WHAT IS NEEDED » Lines in the data below that contain the word "agent" are to be copied.

Recorded data »
□ □ □ □ □

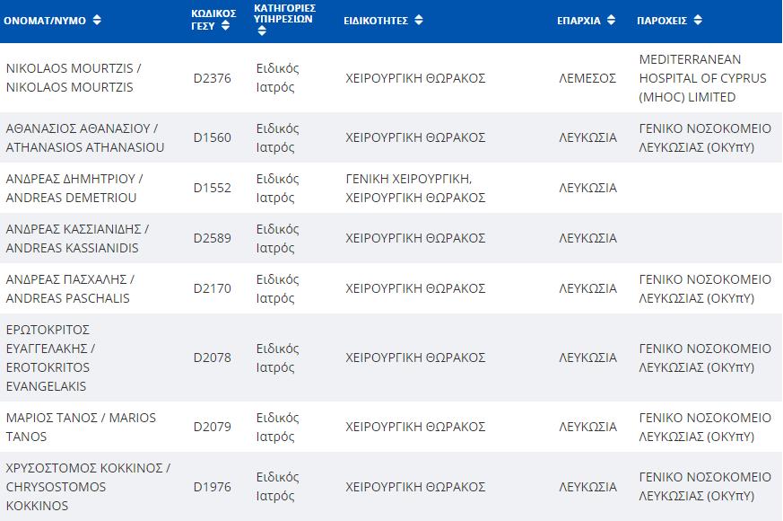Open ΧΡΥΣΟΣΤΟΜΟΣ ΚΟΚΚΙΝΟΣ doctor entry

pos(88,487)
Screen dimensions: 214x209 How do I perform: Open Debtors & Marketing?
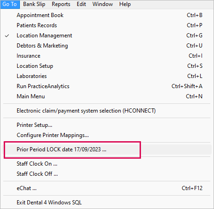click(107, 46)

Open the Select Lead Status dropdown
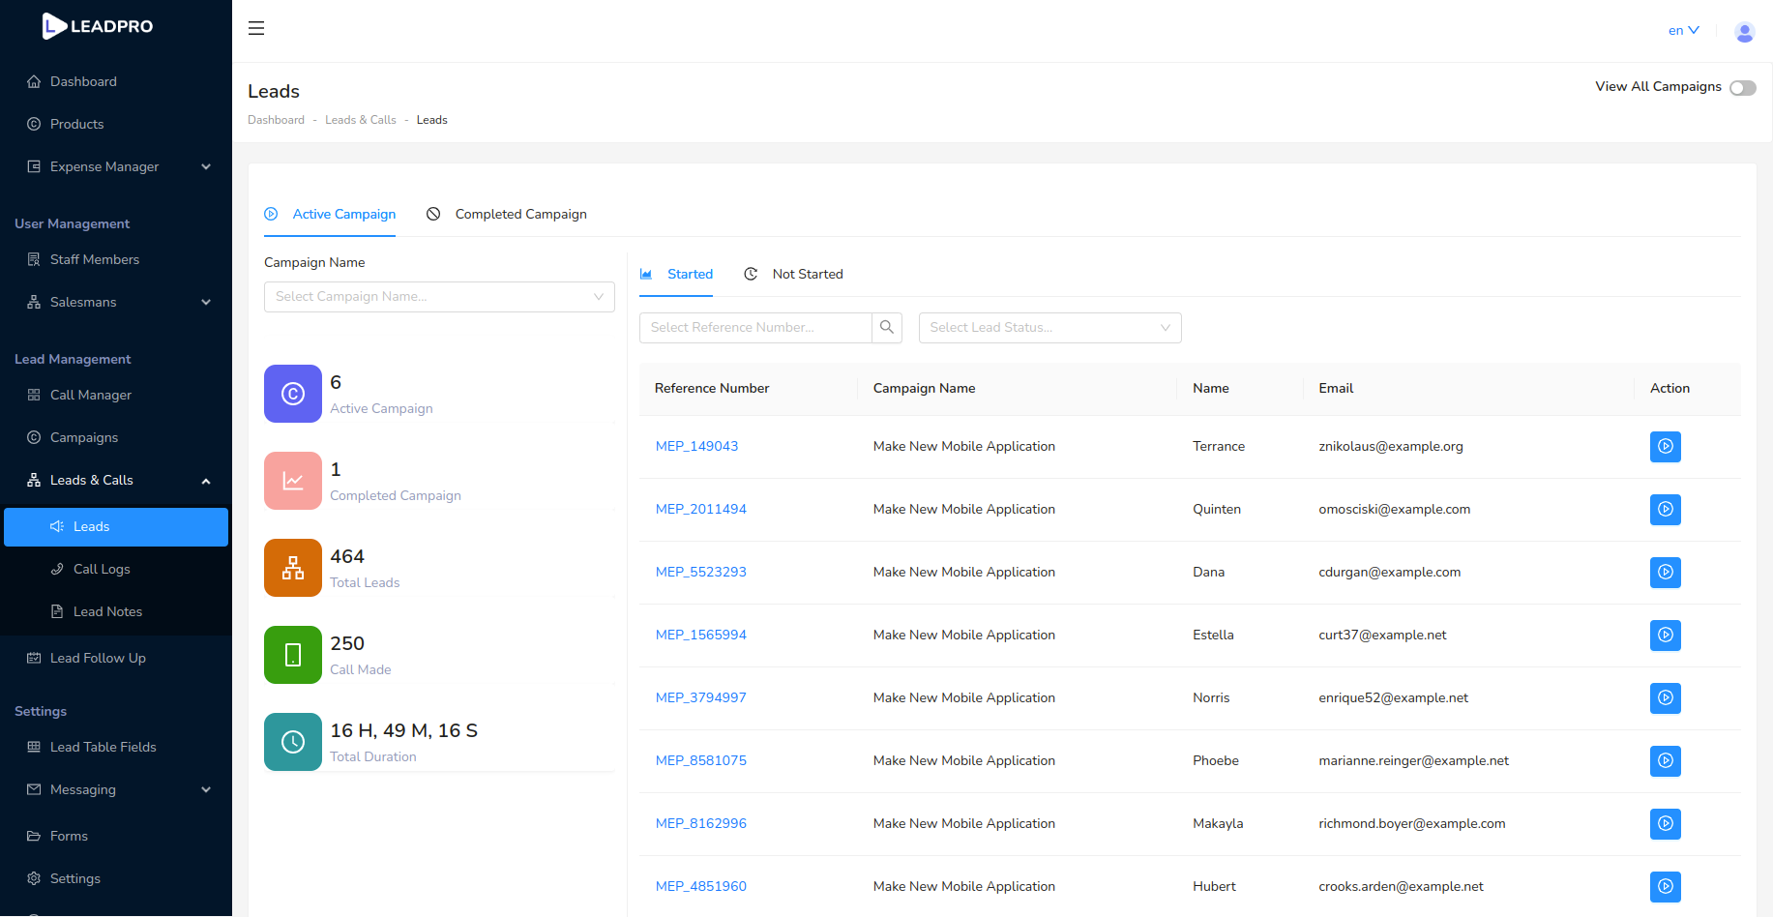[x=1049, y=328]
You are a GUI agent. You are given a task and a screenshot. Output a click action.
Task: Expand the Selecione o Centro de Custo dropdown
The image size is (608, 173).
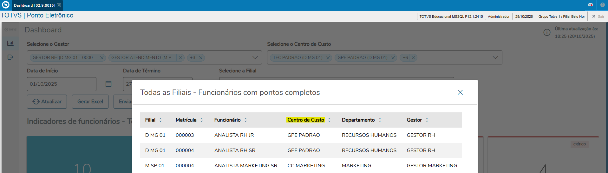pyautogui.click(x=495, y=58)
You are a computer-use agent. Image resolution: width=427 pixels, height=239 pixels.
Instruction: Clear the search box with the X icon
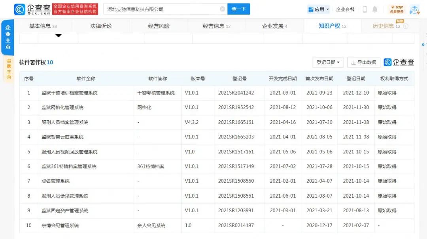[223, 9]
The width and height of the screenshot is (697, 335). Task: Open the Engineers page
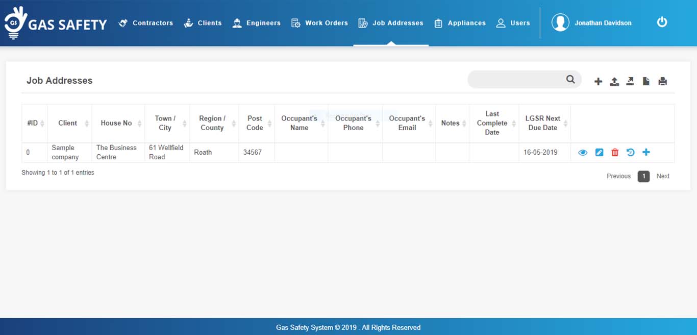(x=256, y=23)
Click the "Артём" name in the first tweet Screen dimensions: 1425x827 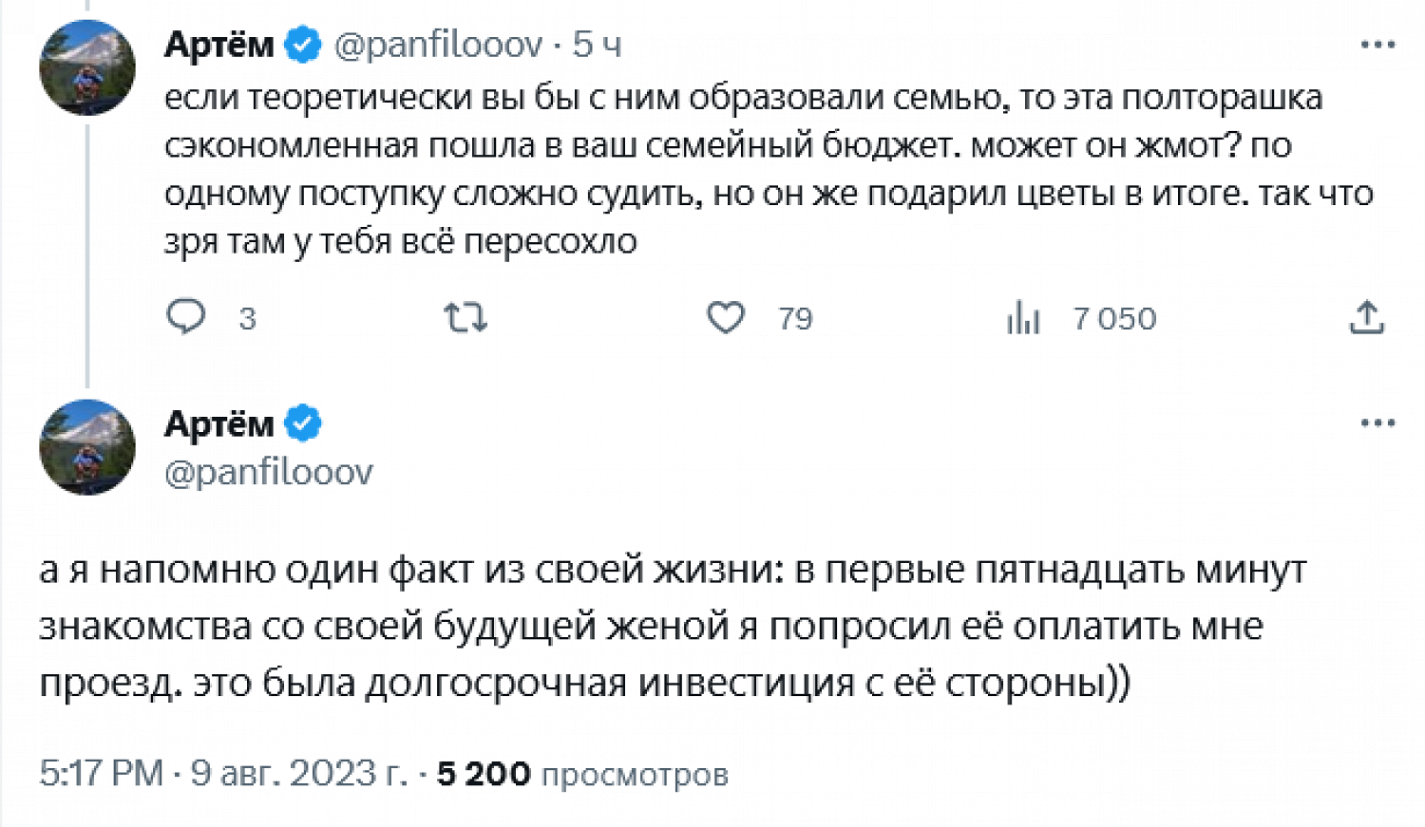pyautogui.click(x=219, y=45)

□ □ □ □ □

EXPECTED OUTPUT »
You are a GUI agent. You are given a task and a screenshot. Output a click action.
You are a computer-use agent. Image resolution: width=427 pixels, height=239 pixels.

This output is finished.